- _What is expected_:
Nothing should be left out. Transcribe the entries exactly as written.

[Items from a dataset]

——————————

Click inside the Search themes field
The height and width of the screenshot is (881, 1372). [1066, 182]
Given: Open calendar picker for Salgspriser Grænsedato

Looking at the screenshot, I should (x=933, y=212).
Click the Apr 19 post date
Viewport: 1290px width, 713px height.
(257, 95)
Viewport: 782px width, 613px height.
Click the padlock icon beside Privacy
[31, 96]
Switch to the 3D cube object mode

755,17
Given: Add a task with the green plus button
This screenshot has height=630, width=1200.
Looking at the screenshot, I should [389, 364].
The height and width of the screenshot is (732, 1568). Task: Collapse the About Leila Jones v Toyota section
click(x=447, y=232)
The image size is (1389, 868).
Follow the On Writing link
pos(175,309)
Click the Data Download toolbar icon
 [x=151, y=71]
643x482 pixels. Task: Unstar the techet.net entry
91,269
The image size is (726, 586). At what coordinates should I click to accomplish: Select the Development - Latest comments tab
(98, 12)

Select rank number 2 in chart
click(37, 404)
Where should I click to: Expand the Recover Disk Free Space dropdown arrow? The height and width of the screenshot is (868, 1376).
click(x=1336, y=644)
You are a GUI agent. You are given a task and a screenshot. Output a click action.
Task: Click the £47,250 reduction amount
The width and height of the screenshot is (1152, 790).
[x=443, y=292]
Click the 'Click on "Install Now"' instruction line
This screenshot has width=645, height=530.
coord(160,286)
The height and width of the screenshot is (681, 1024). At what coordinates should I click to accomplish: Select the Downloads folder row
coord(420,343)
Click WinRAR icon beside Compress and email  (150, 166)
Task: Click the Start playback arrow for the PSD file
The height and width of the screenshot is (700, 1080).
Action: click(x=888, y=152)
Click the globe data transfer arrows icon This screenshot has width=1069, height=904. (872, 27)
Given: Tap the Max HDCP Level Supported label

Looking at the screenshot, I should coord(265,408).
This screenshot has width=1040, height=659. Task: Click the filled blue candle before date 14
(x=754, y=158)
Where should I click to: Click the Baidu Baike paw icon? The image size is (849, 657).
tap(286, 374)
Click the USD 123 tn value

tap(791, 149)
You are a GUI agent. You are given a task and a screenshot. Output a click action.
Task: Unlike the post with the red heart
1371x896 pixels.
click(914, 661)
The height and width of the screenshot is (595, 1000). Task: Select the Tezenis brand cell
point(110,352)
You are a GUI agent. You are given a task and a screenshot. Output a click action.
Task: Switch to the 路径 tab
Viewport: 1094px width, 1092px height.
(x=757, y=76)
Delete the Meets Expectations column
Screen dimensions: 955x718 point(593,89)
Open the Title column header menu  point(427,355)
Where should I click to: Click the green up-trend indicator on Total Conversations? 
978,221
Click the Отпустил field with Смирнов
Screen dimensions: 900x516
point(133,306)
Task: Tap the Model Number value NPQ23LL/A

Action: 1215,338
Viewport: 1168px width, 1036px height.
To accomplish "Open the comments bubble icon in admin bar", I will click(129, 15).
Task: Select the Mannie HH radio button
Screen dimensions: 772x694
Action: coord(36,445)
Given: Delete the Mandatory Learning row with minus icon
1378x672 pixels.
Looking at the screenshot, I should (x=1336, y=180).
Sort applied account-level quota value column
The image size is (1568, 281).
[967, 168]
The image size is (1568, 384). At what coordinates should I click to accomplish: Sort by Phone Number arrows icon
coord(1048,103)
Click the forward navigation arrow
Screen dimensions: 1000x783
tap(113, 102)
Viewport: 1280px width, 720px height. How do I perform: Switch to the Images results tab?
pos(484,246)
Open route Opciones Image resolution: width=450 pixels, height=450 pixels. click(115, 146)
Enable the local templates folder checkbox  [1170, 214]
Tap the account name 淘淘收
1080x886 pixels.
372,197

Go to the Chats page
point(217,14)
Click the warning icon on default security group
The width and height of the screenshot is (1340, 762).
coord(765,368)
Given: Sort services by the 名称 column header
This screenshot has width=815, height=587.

——————————

- _Exercise output_:
Click inside the Search themes field
The height and width of the screenshot is (881, 1372). [1066, 182]
Given: Open calendar picker for Salgspriser Grænsedato

Looking at the screenshot, I should (x=933, y=212).
Click the Apr 19 post date
Viewport: 1290px width, 713px height.
(257, 95)
Viewport: 782px width, 613px height.
Click the padlock icon beside Privacy
[31, 96]
Switch to the 3D cube object mode

755,17
Given: Add a task with the green plus button
This screenshot has height=630, width=1200.
Looking at the screenshot, I should [389, 364].
The height and width of the screenshot is (732, 1568). Task: Collapse the About Leila Jones v Toyota section
click(x=447, y=232)
The image size is (1389, 868).
Follow the On Writing link
pos(175,309)
Click the Data Download toolbar icon
 [x=151, y=71]
643x482 pixels. Task: Unstar the techet.net entry
91,269
The image size is (726, 586). At what coordinates should I click to accomplish: Select the Development - Latest comments tab
(98, 12)

Select rank number 2 in chart
click(37, 404)
Where should I click to: Expand the Recover Disk Free Space dropdown arrow? The height and width of the screenshot is (868, 1376).
click(x=1336, y=644)
You are a GUI agent. You are given a task and a screenshot. Output a click action.
Task: Click the £47,250 reduction amount
The width and height of the screenshot is (1152, 790).
[x=443, y=292]
Click the 'Click on "Install Now"' instruction line
This screenshot has width=645, height=530.
coord(160,286)
The height and width of the screenshot is (681, 1024). At what coordinates should I click to accomplish: Select the Downloads folder row
coord(420,343)
Click WinRAR icon beside Compress and email  (150, 166)
Task: Click the Start playback arrow for the PSD file
The height and width of the screenshot is (700, 1080).
Action: click(x=888, y=152)
Click the globe data transfer arrows icon This screenshot has width=1069, height=904. (872, 27)
Given: Tap the Max HDCP Level Supported label

Looking at the screenshot, I should coord(265,408).
This screenshot has width=1040, height=659. Task: Click the filled blue candle before date 14
(x=754, y=158)
Where should I click to: Click the Baidu Baike paw icon? The image size is (849, 657).
tap(286, 374)
Click the USD 123 tn value

tap(791, 149)
You are a GUI agent. You are given a task and a screenshot. Output a click action.
Task: Unlike the post with the red heart
1371x896 pixels.
click(914, 661)
The height and width of the screenshot is (595, 1000). Task: Select the Tezenis brand cell
point(110,352)
You are a GUI agent. You are given a task and a screenshot. Output a click action.
Task: Switch to the 路径 tab
Viewport: 1094px width, 1092px height.
(x=757, y=76)
Delete the Meets Expectations column
Screen dimensions: 955x718 point(593,89)
Open the Title column header menu  point(427,355)
Where should I click to: Click the green up-trend indicator on Total Conversations? 
978,221
Click the Отпустил field with Смирнов
Screen dimensions: 900x516
point(133,306)
Task: Tap the Model Number value NPQ23LL/A

Action: 1215,338
Viewport: 1168px width, 1036px height.
To accomplish "Open the comments bubble icon in admin bar", I will click(129, 15).
Task: Select the Mannie HH radio button
Screen dimensions: 772x694
Action: coord(36,445)
Given: Delete the Mandatory Learning row with minus icon
1378x672 pixels.
Looking at the screenshot, I should (x=1336, y=180).
Sort applied account-level quota value column
The image size is (1568, 281).
[967, 168]
The image size is (1568, 384). At what coordinates should I click to accomplish: Sort by Phone Number arrows icon
coord(1048,103)
Click the forward navigation arrow
Screen dimensions: 1000x783
tap(113, 102)
Viewport: 1280px width, 720px height. How do I perform: Switch to the Images results tab?
pos(484,246)
Open route Opciones Image resolution: width=450 pixels, height=450 pixels. click(115, 146)
Enable the local templates folder checkbox  [1170, 214]
Tap the account name 淘淘收
1080x886 pixels.
372,197

Go to the Chats page
point(217,14)
Click the warning icon on default security group
The width and height of the screenshot is (1340, 762).
coord(765,368)
Given: Sort services by the 名称 column header
This screenshot has width=815, height=587.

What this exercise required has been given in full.